## The input
↓↓↓
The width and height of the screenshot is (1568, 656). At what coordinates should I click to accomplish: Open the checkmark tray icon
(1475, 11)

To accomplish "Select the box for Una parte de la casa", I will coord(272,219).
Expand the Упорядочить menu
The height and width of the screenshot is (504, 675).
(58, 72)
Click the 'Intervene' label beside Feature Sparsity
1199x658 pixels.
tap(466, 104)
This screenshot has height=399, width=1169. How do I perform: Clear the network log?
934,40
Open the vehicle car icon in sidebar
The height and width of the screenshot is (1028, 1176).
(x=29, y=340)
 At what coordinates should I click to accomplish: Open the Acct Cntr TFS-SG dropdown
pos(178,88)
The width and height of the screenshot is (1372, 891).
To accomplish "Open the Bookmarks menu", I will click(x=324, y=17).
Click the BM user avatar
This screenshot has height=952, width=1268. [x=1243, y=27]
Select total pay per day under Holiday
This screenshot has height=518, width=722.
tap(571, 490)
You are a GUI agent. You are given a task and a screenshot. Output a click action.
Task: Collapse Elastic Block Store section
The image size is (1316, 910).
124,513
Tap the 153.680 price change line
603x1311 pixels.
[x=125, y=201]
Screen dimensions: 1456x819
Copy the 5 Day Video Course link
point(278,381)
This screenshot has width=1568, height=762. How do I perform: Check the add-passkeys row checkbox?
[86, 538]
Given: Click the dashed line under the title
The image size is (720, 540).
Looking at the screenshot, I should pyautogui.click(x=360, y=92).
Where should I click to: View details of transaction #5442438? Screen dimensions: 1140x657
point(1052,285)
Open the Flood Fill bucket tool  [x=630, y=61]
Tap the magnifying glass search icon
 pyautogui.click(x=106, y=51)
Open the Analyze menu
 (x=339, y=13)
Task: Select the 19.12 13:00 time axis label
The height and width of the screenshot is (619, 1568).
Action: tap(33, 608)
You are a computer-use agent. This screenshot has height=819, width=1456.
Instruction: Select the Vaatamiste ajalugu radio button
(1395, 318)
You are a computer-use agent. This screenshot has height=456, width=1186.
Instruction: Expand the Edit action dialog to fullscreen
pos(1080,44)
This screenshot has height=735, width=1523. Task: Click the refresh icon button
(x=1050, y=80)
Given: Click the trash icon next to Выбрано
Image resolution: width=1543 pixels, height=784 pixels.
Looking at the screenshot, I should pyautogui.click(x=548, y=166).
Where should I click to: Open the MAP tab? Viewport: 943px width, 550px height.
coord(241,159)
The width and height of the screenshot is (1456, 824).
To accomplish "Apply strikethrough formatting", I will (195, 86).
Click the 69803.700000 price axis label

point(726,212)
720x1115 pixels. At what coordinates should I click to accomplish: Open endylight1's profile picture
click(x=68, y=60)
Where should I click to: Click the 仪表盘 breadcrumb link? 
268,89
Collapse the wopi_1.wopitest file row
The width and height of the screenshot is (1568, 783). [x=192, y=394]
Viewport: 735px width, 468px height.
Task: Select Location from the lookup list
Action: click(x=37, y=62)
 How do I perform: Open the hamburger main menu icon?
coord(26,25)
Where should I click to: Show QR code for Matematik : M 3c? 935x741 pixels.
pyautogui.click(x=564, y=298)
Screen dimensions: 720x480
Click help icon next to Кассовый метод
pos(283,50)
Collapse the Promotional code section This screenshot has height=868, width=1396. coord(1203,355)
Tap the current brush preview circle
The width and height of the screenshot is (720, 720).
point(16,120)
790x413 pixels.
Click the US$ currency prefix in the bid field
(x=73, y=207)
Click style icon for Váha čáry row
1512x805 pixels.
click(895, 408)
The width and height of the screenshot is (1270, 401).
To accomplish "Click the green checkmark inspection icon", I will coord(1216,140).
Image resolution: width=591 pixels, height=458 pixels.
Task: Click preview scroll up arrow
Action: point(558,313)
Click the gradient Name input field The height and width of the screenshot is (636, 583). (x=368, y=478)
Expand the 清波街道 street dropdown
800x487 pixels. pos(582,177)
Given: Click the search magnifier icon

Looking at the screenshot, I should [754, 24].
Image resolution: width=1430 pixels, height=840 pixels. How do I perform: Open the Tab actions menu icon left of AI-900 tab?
↑↑↑
## Job
Write out the lines of the records verbatim, starting at the line that has "Click style icon for Váha čáry row" and ending after the line that has "Looking at the screenshot, I should [754, 24].".

## Answer to this exercise
Click style icon for Váha čáry row
1512x805 pixels.
click(895, 408)
The width and height of the screenshot is (1270, 401).
To accomplish "Click the green checkmark inspection icon", I will coord(1216,140).
Image resolution: width=591 pixels, height=458 pixels.
Task: Click preview scroll up arrow
Action: point(558,313)
Click the gradient Name input field The height and width of the screenshot is (636, 583). (x=368, y=478)
Expand the 清波街道 street dropdown
800x487 pixels. pos(582,177)
Given: Click the search magnifier icon

Looking at the screenshot, I should [754, 24].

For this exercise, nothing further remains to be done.